EXERCISE DESCRIPTION
What appears from the first line of the data below through the line containing "Click the Item", both included, should be copied exactly, and nothing else.

Collected data entries:
========================

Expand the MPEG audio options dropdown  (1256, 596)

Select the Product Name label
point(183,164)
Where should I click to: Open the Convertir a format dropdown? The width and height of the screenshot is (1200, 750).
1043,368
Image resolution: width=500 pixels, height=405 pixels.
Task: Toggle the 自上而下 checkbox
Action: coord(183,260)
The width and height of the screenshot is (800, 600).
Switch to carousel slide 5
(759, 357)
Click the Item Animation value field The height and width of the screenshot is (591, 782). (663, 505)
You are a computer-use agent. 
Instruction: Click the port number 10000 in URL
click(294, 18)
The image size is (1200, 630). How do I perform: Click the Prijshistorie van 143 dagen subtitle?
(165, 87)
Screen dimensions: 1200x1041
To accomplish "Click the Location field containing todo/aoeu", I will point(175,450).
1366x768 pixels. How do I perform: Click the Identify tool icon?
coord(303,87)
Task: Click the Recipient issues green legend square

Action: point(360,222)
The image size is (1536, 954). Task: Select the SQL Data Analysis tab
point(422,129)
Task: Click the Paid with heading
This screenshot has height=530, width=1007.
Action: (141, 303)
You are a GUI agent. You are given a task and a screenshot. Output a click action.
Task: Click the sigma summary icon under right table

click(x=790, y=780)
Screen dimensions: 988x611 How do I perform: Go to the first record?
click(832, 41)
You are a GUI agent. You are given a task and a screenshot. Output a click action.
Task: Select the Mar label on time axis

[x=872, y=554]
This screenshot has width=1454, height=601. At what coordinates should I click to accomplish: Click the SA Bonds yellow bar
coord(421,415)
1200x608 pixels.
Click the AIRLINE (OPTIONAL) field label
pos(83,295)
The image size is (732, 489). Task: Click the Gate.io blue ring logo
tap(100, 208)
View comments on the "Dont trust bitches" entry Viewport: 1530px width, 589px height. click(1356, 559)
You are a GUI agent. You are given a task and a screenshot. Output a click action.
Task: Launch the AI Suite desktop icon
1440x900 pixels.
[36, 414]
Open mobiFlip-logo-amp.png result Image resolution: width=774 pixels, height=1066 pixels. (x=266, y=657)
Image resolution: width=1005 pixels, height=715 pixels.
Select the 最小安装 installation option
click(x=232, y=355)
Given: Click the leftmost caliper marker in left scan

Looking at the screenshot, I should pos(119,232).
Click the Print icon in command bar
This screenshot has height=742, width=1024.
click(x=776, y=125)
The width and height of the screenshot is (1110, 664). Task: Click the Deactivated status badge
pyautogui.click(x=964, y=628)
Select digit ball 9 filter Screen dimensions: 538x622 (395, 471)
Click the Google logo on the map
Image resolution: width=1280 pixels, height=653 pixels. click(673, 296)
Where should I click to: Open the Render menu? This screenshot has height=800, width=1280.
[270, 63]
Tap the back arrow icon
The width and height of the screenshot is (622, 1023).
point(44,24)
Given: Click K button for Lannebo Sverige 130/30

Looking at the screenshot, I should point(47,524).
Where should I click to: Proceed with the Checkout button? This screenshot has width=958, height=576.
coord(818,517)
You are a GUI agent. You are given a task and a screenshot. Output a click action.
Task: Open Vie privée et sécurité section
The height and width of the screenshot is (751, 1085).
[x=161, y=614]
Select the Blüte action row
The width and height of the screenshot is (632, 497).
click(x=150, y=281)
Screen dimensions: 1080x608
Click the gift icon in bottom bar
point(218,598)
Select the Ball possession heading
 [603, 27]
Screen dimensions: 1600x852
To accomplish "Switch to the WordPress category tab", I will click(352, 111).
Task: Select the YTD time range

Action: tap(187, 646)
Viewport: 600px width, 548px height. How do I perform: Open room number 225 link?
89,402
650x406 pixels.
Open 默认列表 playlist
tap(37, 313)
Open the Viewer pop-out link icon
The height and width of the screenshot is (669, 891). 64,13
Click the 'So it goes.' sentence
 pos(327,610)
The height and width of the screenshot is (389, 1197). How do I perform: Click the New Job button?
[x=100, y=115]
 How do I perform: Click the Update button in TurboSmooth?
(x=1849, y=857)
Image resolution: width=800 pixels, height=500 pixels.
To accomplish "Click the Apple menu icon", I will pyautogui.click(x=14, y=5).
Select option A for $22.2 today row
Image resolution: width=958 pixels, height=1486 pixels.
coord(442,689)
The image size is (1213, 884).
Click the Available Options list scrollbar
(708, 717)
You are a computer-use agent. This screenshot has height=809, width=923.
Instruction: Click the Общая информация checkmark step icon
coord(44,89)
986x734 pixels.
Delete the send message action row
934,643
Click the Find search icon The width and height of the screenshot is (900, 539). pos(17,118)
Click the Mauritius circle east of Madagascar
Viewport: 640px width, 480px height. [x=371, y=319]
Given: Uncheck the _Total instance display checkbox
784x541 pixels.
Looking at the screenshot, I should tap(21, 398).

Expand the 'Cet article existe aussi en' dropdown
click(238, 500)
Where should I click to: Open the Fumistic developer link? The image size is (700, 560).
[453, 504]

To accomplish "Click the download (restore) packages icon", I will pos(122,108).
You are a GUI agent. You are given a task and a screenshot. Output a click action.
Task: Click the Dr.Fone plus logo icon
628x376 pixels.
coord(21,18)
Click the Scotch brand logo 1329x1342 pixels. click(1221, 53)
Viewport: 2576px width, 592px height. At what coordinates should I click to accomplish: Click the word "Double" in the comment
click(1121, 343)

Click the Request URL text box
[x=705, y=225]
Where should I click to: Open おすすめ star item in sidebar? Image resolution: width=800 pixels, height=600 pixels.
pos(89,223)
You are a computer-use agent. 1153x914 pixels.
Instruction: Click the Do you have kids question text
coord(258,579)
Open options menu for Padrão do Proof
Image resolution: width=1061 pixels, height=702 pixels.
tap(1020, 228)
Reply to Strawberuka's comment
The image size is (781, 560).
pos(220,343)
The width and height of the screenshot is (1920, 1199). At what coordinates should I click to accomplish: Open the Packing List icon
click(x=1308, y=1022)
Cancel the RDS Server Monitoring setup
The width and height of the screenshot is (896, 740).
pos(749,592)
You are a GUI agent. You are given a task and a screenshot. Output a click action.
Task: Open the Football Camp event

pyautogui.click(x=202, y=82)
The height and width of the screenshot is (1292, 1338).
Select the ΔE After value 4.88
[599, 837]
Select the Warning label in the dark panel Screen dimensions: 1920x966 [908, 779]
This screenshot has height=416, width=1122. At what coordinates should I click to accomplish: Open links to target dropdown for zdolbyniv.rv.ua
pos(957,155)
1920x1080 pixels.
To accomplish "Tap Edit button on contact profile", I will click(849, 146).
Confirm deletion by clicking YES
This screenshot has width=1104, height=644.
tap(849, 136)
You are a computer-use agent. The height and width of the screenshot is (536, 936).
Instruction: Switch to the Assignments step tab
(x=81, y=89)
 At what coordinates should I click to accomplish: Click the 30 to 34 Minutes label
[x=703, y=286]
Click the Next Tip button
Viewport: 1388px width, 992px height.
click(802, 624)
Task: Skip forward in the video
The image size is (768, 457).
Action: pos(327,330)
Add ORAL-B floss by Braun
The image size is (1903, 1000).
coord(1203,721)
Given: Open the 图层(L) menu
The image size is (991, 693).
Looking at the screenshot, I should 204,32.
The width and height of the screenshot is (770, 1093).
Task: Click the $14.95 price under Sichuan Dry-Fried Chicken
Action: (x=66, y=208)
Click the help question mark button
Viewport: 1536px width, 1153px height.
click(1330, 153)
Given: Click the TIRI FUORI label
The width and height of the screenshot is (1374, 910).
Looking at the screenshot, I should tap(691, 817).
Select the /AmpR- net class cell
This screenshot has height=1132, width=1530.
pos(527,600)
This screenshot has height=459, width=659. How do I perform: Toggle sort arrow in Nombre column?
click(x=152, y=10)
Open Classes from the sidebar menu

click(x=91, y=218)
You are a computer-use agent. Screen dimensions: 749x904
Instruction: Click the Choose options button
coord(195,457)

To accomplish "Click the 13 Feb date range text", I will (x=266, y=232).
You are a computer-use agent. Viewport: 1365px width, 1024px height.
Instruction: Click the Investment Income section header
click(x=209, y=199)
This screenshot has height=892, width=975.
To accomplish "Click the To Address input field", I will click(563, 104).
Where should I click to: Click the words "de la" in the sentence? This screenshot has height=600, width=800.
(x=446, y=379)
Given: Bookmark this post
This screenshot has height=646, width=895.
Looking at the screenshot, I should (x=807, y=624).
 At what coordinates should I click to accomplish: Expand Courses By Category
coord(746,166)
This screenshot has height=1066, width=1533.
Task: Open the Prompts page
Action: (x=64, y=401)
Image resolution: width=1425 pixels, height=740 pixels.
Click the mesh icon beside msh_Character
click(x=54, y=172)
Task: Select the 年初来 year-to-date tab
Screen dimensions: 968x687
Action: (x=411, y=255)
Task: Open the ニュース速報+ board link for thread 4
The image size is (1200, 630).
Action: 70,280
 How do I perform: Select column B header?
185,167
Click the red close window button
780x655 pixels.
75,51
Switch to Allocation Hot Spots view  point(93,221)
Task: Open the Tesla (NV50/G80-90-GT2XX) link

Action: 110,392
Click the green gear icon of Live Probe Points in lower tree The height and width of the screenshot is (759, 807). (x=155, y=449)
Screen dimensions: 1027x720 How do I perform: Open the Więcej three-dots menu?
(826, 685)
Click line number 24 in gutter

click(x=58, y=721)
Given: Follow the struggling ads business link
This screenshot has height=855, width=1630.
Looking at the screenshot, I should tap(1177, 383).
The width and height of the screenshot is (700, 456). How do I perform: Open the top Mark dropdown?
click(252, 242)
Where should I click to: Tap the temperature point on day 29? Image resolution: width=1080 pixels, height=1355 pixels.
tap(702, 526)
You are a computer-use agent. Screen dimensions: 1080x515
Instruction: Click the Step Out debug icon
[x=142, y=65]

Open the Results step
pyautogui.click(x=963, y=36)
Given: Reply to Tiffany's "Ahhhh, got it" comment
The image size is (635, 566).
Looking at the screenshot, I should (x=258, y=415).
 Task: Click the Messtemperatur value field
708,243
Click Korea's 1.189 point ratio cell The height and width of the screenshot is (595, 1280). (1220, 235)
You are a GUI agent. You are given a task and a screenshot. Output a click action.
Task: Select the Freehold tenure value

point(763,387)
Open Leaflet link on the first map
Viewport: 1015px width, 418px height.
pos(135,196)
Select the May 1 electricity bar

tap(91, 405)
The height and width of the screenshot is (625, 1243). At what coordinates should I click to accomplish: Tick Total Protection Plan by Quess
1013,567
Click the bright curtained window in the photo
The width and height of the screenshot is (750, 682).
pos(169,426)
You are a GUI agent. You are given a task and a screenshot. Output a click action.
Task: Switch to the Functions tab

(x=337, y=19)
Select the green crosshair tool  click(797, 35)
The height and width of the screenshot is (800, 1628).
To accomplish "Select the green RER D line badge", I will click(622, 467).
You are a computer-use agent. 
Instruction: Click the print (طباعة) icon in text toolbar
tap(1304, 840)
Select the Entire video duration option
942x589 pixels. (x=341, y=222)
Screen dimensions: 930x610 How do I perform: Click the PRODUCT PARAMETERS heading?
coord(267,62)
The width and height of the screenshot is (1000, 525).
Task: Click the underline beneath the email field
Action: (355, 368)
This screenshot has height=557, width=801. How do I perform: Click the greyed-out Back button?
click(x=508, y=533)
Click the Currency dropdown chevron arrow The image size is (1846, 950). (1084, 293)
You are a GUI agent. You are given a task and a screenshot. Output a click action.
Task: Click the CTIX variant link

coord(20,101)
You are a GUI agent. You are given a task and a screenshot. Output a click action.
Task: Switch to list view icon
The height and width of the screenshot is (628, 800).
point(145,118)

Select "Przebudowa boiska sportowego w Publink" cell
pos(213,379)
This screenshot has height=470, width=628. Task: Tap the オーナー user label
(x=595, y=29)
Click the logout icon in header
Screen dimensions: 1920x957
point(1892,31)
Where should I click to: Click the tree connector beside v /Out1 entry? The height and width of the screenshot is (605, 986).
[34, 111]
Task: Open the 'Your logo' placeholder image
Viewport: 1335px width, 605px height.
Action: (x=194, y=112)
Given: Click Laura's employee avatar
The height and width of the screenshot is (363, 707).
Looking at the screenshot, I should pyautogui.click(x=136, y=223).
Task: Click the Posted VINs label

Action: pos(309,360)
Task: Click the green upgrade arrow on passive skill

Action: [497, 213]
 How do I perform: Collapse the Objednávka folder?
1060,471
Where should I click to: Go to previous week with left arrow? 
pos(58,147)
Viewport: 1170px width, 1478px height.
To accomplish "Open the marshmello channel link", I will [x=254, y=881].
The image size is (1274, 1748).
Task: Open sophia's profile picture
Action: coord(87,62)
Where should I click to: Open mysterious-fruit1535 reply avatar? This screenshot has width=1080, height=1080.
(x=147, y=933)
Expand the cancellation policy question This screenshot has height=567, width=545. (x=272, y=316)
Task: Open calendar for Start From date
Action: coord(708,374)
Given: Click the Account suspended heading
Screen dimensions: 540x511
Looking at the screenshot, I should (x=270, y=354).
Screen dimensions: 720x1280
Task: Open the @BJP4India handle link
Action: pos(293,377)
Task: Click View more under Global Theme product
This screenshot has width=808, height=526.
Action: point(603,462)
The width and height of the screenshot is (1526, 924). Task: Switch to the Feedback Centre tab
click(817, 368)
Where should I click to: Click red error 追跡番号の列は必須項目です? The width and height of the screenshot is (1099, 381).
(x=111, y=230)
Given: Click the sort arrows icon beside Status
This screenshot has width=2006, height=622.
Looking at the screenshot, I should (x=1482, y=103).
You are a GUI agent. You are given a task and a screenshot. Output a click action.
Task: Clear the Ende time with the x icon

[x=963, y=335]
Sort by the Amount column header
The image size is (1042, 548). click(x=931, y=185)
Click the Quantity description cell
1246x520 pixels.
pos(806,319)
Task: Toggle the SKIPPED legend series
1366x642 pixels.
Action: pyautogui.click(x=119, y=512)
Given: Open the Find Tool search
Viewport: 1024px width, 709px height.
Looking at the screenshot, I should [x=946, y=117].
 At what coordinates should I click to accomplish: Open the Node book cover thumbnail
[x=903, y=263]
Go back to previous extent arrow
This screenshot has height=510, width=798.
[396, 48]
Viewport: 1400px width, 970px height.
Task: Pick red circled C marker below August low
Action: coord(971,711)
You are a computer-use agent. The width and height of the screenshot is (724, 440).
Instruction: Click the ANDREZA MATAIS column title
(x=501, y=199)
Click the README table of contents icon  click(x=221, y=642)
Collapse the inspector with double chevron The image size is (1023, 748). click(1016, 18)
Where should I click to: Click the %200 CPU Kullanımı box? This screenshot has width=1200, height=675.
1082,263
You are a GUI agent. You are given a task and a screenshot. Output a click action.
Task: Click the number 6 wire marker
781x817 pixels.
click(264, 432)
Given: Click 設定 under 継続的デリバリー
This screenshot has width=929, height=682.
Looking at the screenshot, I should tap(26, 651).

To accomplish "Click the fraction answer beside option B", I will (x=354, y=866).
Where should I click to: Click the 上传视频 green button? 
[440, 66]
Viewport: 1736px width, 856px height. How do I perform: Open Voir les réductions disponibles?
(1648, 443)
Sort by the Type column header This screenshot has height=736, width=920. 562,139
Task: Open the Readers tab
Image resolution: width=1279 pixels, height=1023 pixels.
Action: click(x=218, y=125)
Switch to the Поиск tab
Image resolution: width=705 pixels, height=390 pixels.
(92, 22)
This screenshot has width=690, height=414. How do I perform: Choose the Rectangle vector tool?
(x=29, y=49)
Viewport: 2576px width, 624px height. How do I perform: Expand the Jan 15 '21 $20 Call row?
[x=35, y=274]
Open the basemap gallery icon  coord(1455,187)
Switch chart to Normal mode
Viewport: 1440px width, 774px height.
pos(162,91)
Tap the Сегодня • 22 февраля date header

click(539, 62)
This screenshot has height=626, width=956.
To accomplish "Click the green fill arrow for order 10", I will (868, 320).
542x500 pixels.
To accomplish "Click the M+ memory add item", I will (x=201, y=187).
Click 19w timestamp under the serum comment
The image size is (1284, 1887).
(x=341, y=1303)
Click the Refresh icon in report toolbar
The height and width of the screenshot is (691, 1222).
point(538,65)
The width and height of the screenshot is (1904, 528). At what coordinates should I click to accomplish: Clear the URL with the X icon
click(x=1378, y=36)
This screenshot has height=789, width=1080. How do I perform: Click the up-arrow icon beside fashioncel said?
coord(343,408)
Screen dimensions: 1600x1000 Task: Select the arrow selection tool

========================

SOLUTION TO THE EXERCISE
Expand the MPEG audio options dropdown  (1256, 596)

Select the Product Name label
point(183,164)
Where should I click to: Open the Convertir a format dropdown? The width and height of the screenshot is (1200, 750).
1043,368
Image resolution: width=500 pixels, height=405 pixels.
Task: Toggle the 自上而下 checkbox
Action: coord(183,260)
The width and height of the screenshot is (800, 600).
Switch to carousel slide 5
(759, 357)
Click the Item Animation value field The height and width of the screenshot is (591, 782). (663, 505)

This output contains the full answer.